» **Task brief**
Below is a set of entries. Print the line that contains "The height and width of the screenshot is (450, 800)." and every later line word for word, through the final one.

» **Listed records**
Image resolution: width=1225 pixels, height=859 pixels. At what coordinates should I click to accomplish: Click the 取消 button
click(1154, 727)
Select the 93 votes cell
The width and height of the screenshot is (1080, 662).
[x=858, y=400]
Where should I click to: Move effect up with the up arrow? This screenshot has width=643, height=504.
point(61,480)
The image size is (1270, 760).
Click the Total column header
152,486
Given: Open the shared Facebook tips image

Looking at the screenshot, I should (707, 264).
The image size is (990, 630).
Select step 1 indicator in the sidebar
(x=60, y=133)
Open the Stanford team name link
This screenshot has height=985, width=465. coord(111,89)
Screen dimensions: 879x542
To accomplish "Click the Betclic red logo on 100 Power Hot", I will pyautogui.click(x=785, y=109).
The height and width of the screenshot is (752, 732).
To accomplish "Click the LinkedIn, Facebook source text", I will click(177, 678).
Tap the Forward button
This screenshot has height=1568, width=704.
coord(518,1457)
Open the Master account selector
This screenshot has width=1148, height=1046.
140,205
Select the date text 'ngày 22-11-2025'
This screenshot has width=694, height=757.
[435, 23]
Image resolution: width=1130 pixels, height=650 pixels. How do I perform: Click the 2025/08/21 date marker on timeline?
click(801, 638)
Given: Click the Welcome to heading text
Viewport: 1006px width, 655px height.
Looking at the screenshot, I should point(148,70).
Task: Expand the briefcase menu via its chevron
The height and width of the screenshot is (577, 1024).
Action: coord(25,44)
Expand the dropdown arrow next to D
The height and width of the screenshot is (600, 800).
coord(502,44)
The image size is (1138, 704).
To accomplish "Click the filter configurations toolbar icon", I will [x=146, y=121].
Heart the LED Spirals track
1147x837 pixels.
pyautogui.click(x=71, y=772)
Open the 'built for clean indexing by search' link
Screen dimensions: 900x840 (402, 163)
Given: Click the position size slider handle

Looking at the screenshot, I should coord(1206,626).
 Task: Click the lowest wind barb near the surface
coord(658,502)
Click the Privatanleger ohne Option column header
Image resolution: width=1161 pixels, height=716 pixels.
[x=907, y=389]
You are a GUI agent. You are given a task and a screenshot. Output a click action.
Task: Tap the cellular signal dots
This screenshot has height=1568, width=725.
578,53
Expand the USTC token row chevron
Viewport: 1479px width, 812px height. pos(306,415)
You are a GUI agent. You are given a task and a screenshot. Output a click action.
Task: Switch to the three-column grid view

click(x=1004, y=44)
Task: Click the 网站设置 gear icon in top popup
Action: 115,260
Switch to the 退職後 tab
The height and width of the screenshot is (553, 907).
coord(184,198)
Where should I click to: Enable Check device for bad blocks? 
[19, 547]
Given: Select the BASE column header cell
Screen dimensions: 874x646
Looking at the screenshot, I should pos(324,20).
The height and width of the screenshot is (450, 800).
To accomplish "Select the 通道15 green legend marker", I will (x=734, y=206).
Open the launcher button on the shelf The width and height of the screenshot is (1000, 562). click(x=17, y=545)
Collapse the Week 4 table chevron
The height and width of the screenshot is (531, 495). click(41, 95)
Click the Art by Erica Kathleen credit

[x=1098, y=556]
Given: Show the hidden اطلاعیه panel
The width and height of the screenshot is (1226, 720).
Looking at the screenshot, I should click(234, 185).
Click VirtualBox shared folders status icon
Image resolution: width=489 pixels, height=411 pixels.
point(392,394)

» **Expected output**
The height and width of the screenshot is (450, 800).
To accomplish "Select the 通道15 green legend marker", I will (x=734, y=206).
Open the launcher button on the shelf The width and height of the screenshot is (1000, 562). click(x=17, y=545)
Collapse the Week 4 table chevron
The height and width of the screenshot is (531, 495). click(41, 95)
Click the Art by Erica Kathleen credit

[x=1098, y=556]
Given: Show the hidden اطلاعیه panel
The width and height of the screenshot is (1226, 720).
Looking at the screenshot, I should click(234, 185).
Click VirtualBox shared folders status icon
Image resolution: width=489 pixels, height=411 pixels.
point(392,394)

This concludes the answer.